Python Selenium wedriver iterate over form

I'm trying to automate a form assertion with a list of data, however I'm struggling on when and how to use "WebDriverWait" or driver implict wait. My list is 1000 strings. When I run a sample of a 100, less than 100 are captured correctly. The code below catches ElementNotSelectableException\StaleElementReferenceException but doesn't address them correctly.
import unittest
from selenium.common.exceptions import ElementNotVisibleException, ElementNotSelectableException, \
ElementNotInteractableException, StaleElementReferenceException
from selenium.webdriver.support import expected_conditions as EC
from selenium.webdriver.common.by import By
from selenium.webdriver.support.ui import WebDriverWait
from selenium.webdriver.support.ui import WebDriverWait
driver = webdriver.Chrome()
oar_order_id = '#oar-order-id'
oar_zip_code = '#oar_zip'
#order confirmation list
order_id_list = ["WO-34284975","WO-50002804","WO-50004302","WO-34282964","WO-34214963"]

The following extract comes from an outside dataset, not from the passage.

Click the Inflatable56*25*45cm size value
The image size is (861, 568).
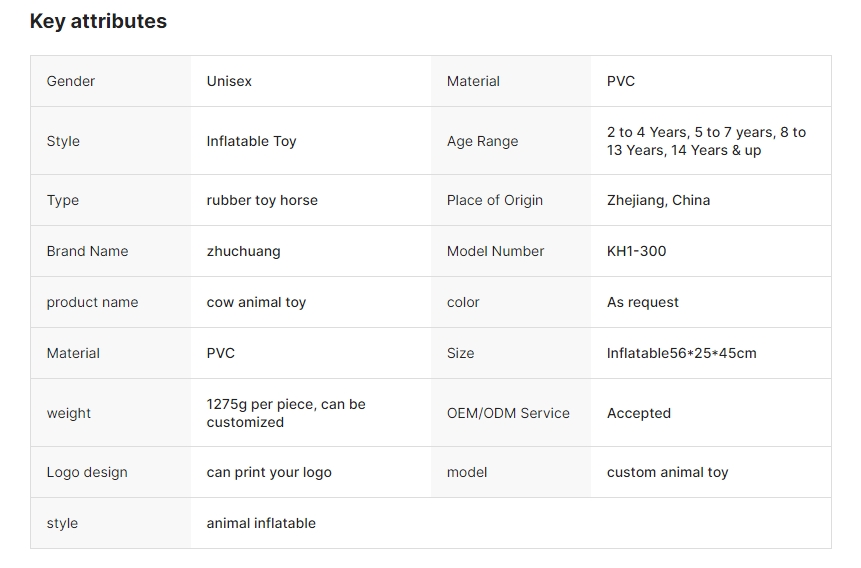[681, 353]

#zip code confirmation list
zip_code_list = ["23508","99338","62036","75074-7520","37763","98034","89406-4361"]
submit_button = 'body.sales-guest-form.page-layout-1column:nth-child(2) div.page-wrapper:nth-child(10) main.page-main:nth-child(4) div.columns:nth-child(4) div.column.main form.form.form-orders-search:nth-child(4) div.actions-toolbar div.primary > button.action.submit.primary'
# Enter orderid & Zip & click enter
found = []
notfound = []
length = len(order_id_list)
driver.implicitly_wait(10)
wait = WebDriverWait(driver, 15, poll_frequency=1,
ignored_exceptions=[ElementNotVisibleException ,ElementNotSelectableException])
driver.get('https:/www.ecklers.com/sales/orderlookup/index/')
# Sample of 10 from list
for i in range(10):
try:
wait
element1 = wait.until(EC.element_to_be_clickable((By.CSS_SELECTOR, oar_order_id)))
element1.send_keys(order_id_list[i])
element2 = wait.until(EC.presence_of_element_located((By.CSS_SELECTOR, oar_zip_code)))
element2.send_keys(zip_code_list[i])
element3 = wait.until(EC.presence_of_element_located((By.CSS_SELECTOR, submit_button)))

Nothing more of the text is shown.